Je m'étonne qu'un point ne figure pas dans la résolution. Le budget de la PAC, qui est de 408 milliards d'euros, devrait baisser de 43 milliards d'euros. Or, si l'on retranche la contribution nette de la Grande-Bretagne au budget de la PAC, qui s'élève à 18 milliards d'euros, écart entre ses contributions et les aides qu'elle perçoit, il manque donc 25 milliards d'euros à ce budget, sans aucune explication ! Nous devrions donc demander des explications sur cet écart de 25 milliards d'euros.

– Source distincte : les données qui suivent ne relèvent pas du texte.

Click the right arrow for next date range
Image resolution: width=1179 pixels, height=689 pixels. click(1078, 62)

Quid aussi du principe des paiements couplés réservés aux « véritables agriculteurs » ? Que faut-il entendre par cette expression ? Nous devrions préciser notre définition. Si nous n'y prenons pas garde, on aura bientôt en France, d'un côté, des agriculteurs professionnels hyperperformants, à qui on demandera sans cesse de courir le 100 mètres avec un boulet au pied et des normes environnementales, et, d'un autre côté, grâce à la subsidiarité, d'autres « véritables agriculteurs », définis selon une acception plus sociale de l'agriculture, avec une multitude de petites exploitations sur le territoire.

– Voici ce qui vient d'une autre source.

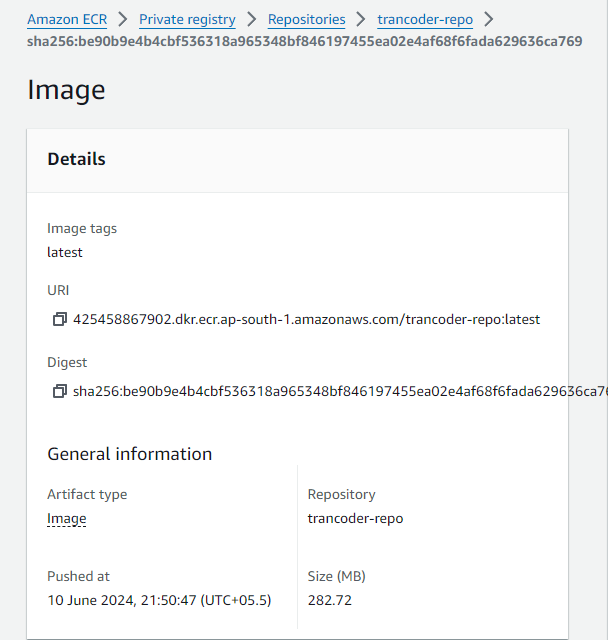
Task: Click the latest image tag value
Action: (65, 252)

Enfin, il faudrait réaffirmer la spécificité de la France : la France a toujours voulu conserver une répartition équilibrée de son agriculture sur la totalité du territoire. Certes, les aides couplées y contribuent. Mais nous devons réaffirmer que nous voulons que la PAC contribue au maintien de l'agriculture sur la totalité des territoires. Cela suppose de prendre en compte les handicaps naturels et implique une certaine forme de mutualisation entre les régions les plus favorisées et celles qui le sont moins. Si nous ne le faisons pas, l'agriculture se concentrera dans les zones les plus simples à exploiter, au détriment de ce qui fait la beauté de la France, de ses paysages, et donc de l'aménagement du territoire.